We'll be providing more coverage on this issue once it's unveiled, so stay tuned to TUAW.
Get a WordPress.com Blog
![TUAW [Cafepress]](http://www.blogsmithmedia.com/www.tuaw.com/media/tuaw-cafepress-promo.png)
Reader Comments (Page 1 of 2)
Jordan said 11:52AM on 7-30-2009
So here's the thing...
Bring the security hole to the attention of Apple, they damn well better provide a fix.
But then don't go public about it, if there's no way to protect users, why blurt out loud the security flaw and basically invite hackers in?
Reply
oZ said 11:58AM on 7-30-2009
These things are never announced at a conference 'first'. They're communicated to a company, and a company has a responsibility to fix it. After a long enough period of time, the flaw is presented so people can study it for later. The company has an opportunity to fix that problem before it's announced, and if they don't, the announcement allows people to be aware of the issue and possibly get around it.
Apple dropped the ball.
KeynoteKen said 2:12PM on 7-30-2009
@Oz Is six weeks long enough? In my opinion, that's not even long enough to test if the a potential fix would break anything else.
Nick Catalano said 3:41AM on 7-31-2009
@ken
That is more than enough time to roll out a bugfix.
oZ said 11:41AM on 7-31-2009
Apple has delivered bugfixes within a two week window before. Six weeks is plenty of time, and considering how much the iPhone is worth to Apple's image, they should have assigned this to more than one or two people to get this out the door.
rosasblanca said 11:56AM on 7-30-2009
Yet another reason to hate SMS . . . it's a total rip-off, there's no way to disable it, and now, your iPhone may be vulnerable to a malicious attack with, again, basically no way to protect yourself (because, again, there's no way to TURN IT OFF).
Reply
heybebeh said 12:01PM on 7-30-2009
Actually, you can turn it off. Hold the top button (the one that turns off the screen) for 5 or so seconds, and a slider that says "Slide to power off" will appear. Slide it. To turn back on, hold the same button until you see an Apple logo appear on the screen.
Michael said 12:26PM on 7-30-2009
Some phone service providers can turn it off. If you are in the States... AT&T will turn of all SMS for you.
Darren Hiebert said 10:54PM on 7-30-2009
Actually, you can request AT&T to temporarily disable receipt of text messages. I just called and did it myself.
Noah said 12:05PM on 7-30-2009
I'm excited to use this exploit on my friends iPhones. Hopefully there's an easy to use website made soon, that only requires you to enter the phone number of an iPhone user to gain full access to their personal data.
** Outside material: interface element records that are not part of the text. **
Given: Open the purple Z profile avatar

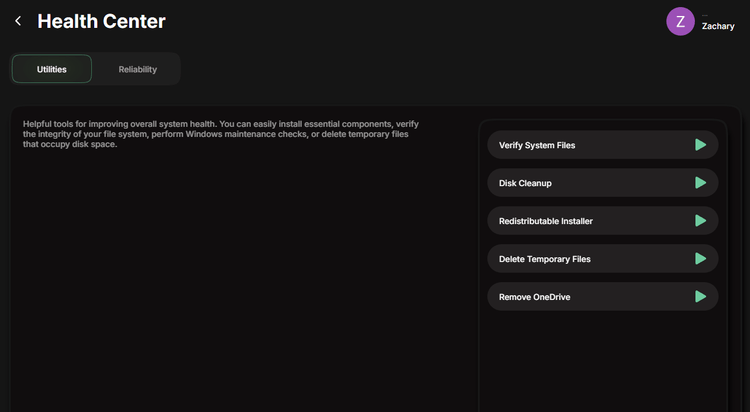Looking at the screenshot, I should click(680, 21).
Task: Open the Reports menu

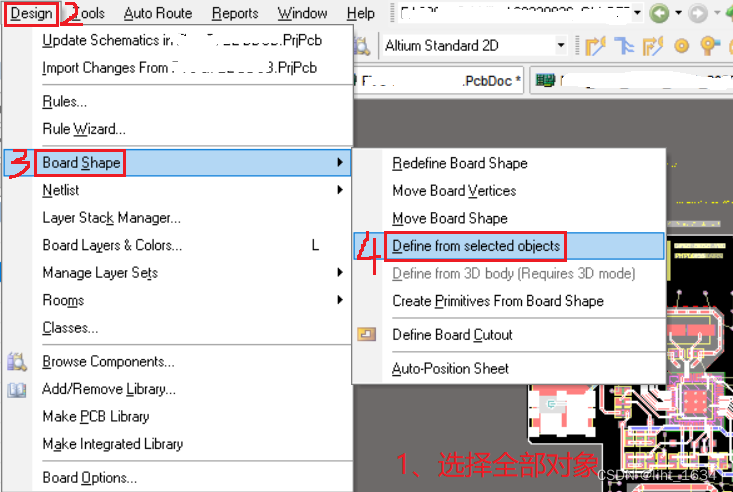Action: tap(235, 13)
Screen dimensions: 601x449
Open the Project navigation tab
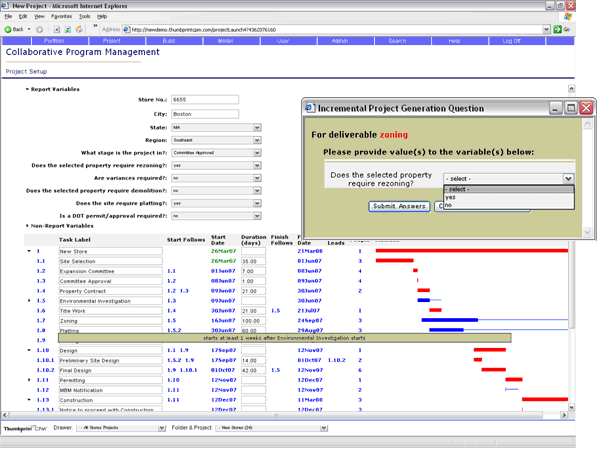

I expect one to be live by the end of the day.
Reply
KeynoteKen said 10:48AM on 7-31-2009
Do you have the URL?
Defcon5 said 2:02PM on 7-30-2009
Turning off your phone is hardly a way to avoid it. When your phone is turned back on the messages will come through... I would expect a barage of spam txt's in the next days for all cell phones with a AT&T prefix
Reply
teiresias said 12:18PM on 7-30-2009
This is the second time in a few months where a security exploit had to be released into the wild before Apple would get off of their butts and actually fix it. They were informed of both, but failed to provide timely fixes.
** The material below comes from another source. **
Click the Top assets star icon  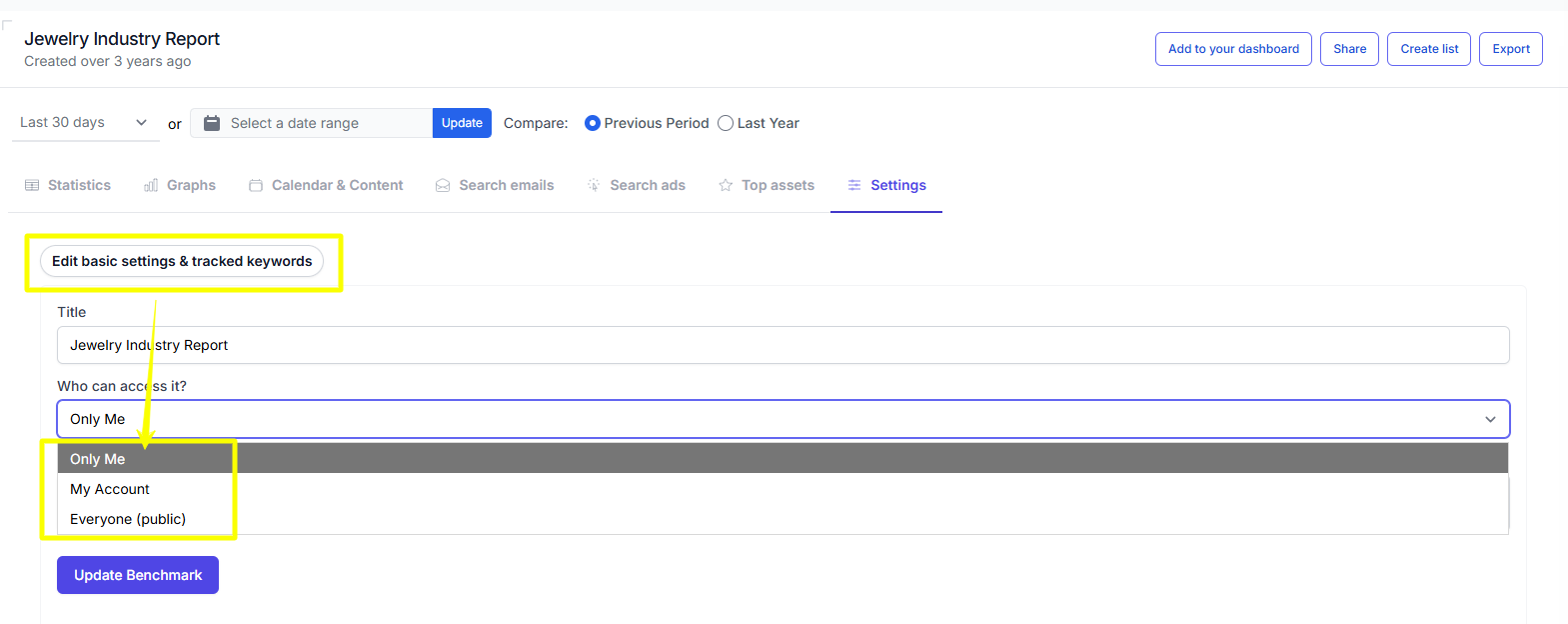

This same exploit was found in Android and has been fixed already. If Apple insists on not being responsive to security exploits - perhaps because of some "head in the sand" complex where they're used to being able to compare themselves favorably to Windows in this area - then they deserve any bad press they get when security researchers and hackers are forced to release exploits because Apple isn't taking them seriously.
Reply
KeynoteKen said 1:47PM on 7-30-2009
The ONLY reason to present their findings in this way is self-promotion. There are REAL security researchers that find things, flag the company, then get on with their busy lives.
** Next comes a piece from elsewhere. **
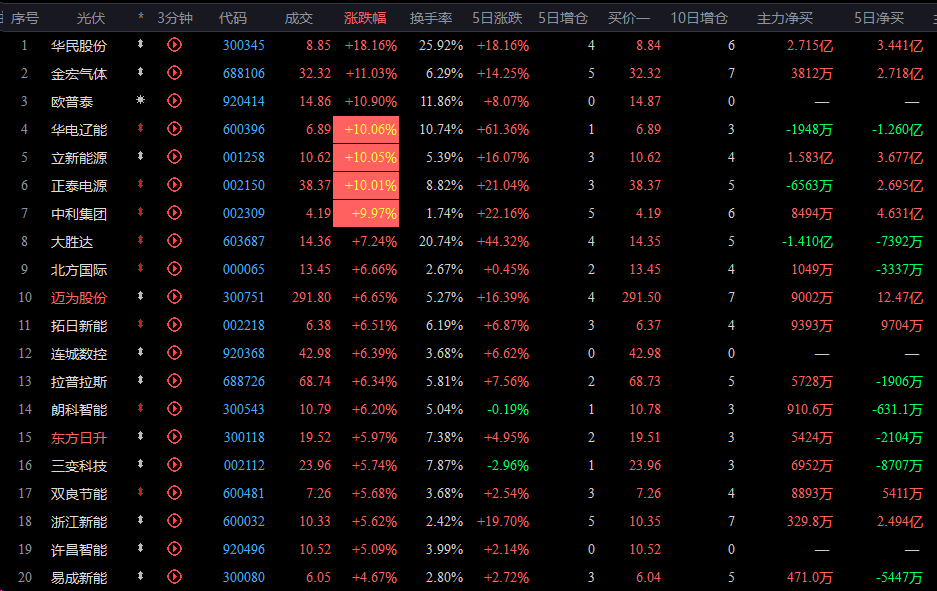Sort by the 换手率 column header
This screenshot has width=937, height=591.
click(x=431, y=18)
oedipus said 3:06PM on 7-30-2009
Honestly, it's not just two hacks. I know of several issues with the iPhone, and OSX that haven't been taken care of yet The thing is no publicity usually gets out about these things unless they either cause major problems or do something Apple doesn't want you to do. I've been reading through the notes from the BlackHat conferences (http://www.blackhat.com/) going on now, and it seems like Apple's actually starting to get some real attention, and I don't mean the good kind. The thing is there will always be hacks, but my problem has always been Apple and it's some of it's users flaunting that there are none.
teiresias said 4:28PM on 7-30-2009
The process of alerting a company and then releasing it into the wild as a way to alert users and put pressure on the makers of the affected software is the way this has been done for a while. It's hardly specific to Apple or Blackhat for that matter, I don't see why Apple should be given anymore leeway in these things than Microsoft or any other software maker has been. They're always alerted, and if they choose not to release a timely fix, then the vulnerability they're pretending isn't there is revealed to the world. Seems pretty damn fair to me.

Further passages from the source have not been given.